>> start EXTRACT PROVIDED

I heard great things about the horror movie IT FOLLOWS. I'm not a horror fan, but Darwin loves the genre.  I make him sit through super-hero movies, so in the spirit of being even, I sigh and attend the occasional horror movie with him.  When I saw the rave reviews about IT FOLLOWS, I thought, "Well! Here's a horror movie I might enjoy and it'll be a nice surprise for Darwin--a horror movie I'm not complaining about!"

I got the DVD.  Darwin was pleased with the idea, and we settled onto the couch to watch.

It was awful.

Plot synopsis: a girl has sex with her slightly older boyfriend and discovers that he has, as a result, passed a strange being on to her.  The being can change shape and will slowly, inevitably lurch toward her until it catches up with her.  When it does, it will kill her.  There's no way to stop it.  You can only outrun it.  And no one but you can see it.  The only way to get rid of it is to have sex with someone else and make it focus on them, turning you into a world-class asshole.

It's a great set-up, but the execution was awful.  The pacing was slooooooowwwwww.  And not suspensfully slow.  Boring and slooooowww.  Everyone sits around doing relentlessly ordinary things--brushing their hair, watching old TV shows, having ordinary teenage-type conversations.  (The girl's parents inexplicably vanish about fifteen minutes into the movie, and their absence is never explained.)  And NOTHING HAPPENS.  Finally the being lurches into view and there's a frantic few moments of rushing about to put some distance between the girl and it, but then everyone just sits around talking again.  You can easily take a bathroom break and pop some corn without pausing, and you'll miss nothing.

>> end EXTRACT PROVIDED
>> start DATASET ENTRIES

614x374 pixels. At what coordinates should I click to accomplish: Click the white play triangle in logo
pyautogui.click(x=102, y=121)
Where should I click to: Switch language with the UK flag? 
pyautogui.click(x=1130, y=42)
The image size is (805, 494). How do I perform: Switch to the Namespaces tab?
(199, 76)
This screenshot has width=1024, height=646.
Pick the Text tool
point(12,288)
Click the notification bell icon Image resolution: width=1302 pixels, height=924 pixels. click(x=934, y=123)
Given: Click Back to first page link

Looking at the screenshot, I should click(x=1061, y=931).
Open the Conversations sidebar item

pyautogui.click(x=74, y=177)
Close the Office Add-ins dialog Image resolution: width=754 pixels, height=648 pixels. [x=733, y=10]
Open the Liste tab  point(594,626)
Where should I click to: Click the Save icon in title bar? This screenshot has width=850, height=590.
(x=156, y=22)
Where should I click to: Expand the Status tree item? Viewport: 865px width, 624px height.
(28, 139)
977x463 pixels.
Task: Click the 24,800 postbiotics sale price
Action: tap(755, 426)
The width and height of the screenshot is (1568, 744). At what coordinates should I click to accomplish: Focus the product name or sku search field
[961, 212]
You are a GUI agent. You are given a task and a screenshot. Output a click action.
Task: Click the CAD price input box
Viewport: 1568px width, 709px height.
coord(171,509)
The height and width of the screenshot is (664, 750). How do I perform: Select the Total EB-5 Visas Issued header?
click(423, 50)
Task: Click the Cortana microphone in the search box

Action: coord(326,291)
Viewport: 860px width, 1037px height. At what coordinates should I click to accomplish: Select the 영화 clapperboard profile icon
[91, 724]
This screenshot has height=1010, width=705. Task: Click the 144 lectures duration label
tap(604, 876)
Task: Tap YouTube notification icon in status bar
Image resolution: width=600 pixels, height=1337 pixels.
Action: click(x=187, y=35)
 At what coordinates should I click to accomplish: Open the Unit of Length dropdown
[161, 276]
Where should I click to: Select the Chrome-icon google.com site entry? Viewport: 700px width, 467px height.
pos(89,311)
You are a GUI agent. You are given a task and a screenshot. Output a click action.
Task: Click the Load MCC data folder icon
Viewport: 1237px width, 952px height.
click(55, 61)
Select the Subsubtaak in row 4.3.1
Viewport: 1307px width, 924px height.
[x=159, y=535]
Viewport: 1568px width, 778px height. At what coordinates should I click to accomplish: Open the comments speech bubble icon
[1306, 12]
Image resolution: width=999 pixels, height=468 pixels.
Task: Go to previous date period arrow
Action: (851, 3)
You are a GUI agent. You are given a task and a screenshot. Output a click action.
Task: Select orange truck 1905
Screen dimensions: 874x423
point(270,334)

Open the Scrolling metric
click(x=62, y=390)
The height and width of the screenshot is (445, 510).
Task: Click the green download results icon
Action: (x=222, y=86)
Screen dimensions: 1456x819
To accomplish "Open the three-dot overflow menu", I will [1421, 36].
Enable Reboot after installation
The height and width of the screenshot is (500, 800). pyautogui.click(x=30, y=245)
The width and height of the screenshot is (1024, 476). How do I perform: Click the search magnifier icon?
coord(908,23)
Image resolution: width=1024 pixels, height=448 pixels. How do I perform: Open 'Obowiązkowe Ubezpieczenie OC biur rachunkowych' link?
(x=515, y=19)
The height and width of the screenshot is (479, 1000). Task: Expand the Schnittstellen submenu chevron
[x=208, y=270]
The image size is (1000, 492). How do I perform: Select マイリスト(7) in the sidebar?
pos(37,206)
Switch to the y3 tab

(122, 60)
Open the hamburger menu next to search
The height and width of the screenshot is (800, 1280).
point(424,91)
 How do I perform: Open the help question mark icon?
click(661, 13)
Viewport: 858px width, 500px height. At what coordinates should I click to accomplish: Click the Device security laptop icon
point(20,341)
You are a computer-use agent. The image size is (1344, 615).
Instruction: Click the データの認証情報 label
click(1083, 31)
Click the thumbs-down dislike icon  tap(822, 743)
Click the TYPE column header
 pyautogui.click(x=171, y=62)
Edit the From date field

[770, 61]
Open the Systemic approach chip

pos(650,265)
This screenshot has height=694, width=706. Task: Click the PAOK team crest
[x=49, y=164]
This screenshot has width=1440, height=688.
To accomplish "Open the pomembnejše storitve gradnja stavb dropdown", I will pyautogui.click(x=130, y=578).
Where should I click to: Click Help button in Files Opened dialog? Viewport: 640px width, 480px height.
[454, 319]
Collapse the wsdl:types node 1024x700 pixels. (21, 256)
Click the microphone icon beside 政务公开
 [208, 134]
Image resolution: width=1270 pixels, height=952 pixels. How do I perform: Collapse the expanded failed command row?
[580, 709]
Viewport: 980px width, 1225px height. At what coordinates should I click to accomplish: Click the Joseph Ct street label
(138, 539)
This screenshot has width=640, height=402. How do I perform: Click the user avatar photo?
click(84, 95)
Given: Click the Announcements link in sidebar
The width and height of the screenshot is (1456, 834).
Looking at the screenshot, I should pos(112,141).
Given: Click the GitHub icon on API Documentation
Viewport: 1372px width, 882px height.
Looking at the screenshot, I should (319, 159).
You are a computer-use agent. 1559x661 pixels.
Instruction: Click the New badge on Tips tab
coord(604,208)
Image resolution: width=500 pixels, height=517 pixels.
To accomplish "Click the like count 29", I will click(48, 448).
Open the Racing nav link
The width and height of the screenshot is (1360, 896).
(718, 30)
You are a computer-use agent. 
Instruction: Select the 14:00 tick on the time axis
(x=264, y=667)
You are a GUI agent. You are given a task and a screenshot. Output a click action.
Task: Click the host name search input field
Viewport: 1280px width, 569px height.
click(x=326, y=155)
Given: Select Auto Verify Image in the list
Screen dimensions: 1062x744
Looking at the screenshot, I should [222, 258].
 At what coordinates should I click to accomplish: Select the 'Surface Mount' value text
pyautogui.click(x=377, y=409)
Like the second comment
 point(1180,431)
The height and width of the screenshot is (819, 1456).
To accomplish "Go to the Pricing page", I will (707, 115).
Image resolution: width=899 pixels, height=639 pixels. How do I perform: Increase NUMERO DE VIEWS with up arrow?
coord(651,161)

>> end DATASET ENTRIES

SET EXERCISE A. Retype the It Follows review from "It was awful." to "a world-class asshole.".
SET EXERCISE B. Continue the It Follows review from its last sentence.

TASK OUTPUT A.
It was awful.

Plot synopsis: a girl has sex with her slightly older boyfriend and discovers that he has, as a result, passed a strange being on to her.  The being can change shape and will slowly, inevitably lurch toward her until it catches up with her.  When it does, it will kill her.  There's no way to stop it.  You can only outrun it.  And no one but you can see it.  The only way to get rid of it is to have sex with someone else and make it focus on them, turning you into a world-class asshole.

TASK OUTPUT B.
You also start to realize that the idea of the being is pretty stupid.  It walks.  Slowly.  So you only need to drive to Point A, wait 13 hours, and drive back home.  The being will have to turn around and lurch back toward you, at which point you just drive away again.  It's annoying, but not impossible to deal with.

The whole thing comes across as a metaphor in search of a plot.  The being is a stand-in for the consequences of sexual activity, apparently.  Trouble is, the metaphor doesn't SAY anything.  And the story is so thin, we don't care.  The characters, like the setting, are relentlessly ordinary, which means there's nothing remotely interesting about any of them, so we don't care what happens.  Die or not, so what?  They're flat and dull as a Detroit sidewalk anyway, so when someone dies, it's a bit of a relief.

I truly don't understand the rave reviews the movie earned.  Perhaps movie reviewers sit through so many movies, the films all seem the same after a while, and anything vaguely different comes across as brilliant by contrast.  I don't know.  I do know that there was no real story, no real suspense, bad pacing, poor cinetography, stilted acting, embarrassingly-bad dialogue, and plot holes you could lost a tank in.

Skip it, folks. Really.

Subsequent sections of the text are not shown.